We explore how such power emerges, evolves, and endures. As Julia Roig and Betsy Hoody emphasize, movements are not spontaneous bursts of energy alone; they are ecosystems. They require intentional weaving, bringing together unlikely allies to shift systems and loyalties, as well as intentional, participatory organizing approaches that foster shared leadership, as Oluchi Achi Uzodimma and Wazieh Offuh Anthony remind us. In this way, collective power is leaderful—distributed, adaptive, and grounded in participation, creating abundant pathways for people to step in as co-creators of change. Muda Tariq anchors us in the reality that while movements and actions ebb and flow, rupture and settle, collective power endures in the often quiet, steady persistence of those who choose to stay present and refuse silence.

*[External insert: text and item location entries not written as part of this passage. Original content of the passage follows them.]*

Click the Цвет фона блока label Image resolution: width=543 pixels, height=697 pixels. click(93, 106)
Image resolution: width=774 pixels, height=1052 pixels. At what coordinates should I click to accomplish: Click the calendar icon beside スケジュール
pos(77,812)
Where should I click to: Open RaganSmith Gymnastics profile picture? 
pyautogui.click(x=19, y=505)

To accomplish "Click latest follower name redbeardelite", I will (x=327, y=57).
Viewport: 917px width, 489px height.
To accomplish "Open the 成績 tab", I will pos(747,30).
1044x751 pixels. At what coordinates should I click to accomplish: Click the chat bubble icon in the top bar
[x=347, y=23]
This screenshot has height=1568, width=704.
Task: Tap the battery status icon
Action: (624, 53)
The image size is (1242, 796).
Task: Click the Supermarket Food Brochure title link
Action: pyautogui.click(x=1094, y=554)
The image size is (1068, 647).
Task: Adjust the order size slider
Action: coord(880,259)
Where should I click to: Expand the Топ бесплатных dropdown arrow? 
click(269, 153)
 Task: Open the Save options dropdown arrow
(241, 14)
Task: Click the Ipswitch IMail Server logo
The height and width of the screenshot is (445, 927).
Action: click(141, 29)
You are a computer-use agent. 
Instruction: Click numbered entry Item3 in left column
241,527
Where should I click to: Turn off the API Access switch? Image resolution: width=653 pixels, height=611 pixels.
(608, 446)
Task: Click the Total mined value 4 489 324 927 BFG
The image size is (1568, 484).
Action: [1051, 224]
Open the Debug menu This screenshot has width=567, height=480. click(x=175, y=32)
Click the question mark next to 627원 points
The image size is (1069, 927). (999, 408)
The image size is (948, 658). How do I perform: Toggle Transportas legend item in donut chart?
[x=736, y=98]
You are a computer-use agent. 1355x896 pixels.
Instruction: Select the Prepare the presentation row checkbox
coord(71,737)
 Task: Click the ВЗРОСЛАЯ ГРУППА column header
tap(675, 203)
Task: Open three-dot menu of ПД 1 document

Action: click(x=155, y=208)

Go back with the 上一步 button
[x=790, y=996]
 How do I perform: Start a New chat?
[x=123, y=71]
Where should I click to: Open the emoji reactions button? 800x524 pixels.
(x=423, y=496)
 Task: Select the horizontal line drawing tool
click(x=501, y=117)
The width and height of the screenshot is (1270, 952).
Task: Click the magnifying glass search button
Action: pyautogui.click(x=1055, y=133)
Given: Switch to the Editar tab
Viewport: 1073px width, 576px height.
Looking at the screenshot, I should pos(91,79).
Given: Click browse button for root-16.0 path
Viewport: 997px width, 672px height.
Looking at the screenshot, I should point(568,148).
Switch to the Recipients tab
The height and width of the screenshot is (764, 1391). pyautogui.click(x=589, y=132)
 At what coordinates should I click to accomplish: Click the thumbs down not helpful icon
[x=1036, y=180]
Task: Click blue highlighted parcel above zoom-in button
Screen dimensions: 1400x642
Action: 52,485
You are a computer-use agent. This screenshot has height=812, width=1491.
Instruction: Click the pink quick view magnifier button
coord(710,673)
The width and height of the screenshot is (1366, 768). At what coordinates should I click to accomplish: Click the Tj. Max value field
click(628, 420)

We call for us to expand our imagination of solidarity. As authoritarian forces around the world grow more coordinated, so too must our responses. As Humanity United highlights, this requires resourcing the connective tissue of movements—the relationships and alliances that allow collective power to endure. It demands intergenerational action, as Jon Rasmussen emphasizes, alongside intersectional and transnational action, that bridges movements across issues into something greater than the sum of their parts. Today’s movements can and do harness digital platforms to mobilise, coordinate, and reimagine power, as Janith Perera et al. illustrate—bypassing hierarchies and amplifying voices once unheard. In addition, Haadia Galely and Kevin Collins remind us that artistic expression — whether through music, visual art, or puppet theater — can bridge divides, mobilize collective action, and reach audiences that more formal peacebuilding efforts cannot.
Beyond strategy and structure, we reflect on how love, courage, and memory sustain collective power. Sally Mahe reminds us of the quiet, enduring inner strength to persist through fatigue, tension, and uncertainty and the courage to prioritize connection and relationships over being right; while Samarudin Samsudin reminds us of the commitment required to protect and leverage our lived inheritance as power in the face of those who want to erase it. In this, acts of care for the collective become acts of resistance.
As you spend time with this Issue, we hope you feel inspired by the diverse examples of collective power gathered here; moved to expand your imagination of what solidarity and collective action can look like; and nourished by the reflections on collective care, love, and courage. We invite you to live into the question of how we can build and sustain collective power for collective peace, and to carry the stories and actions from these pages with you into your communities.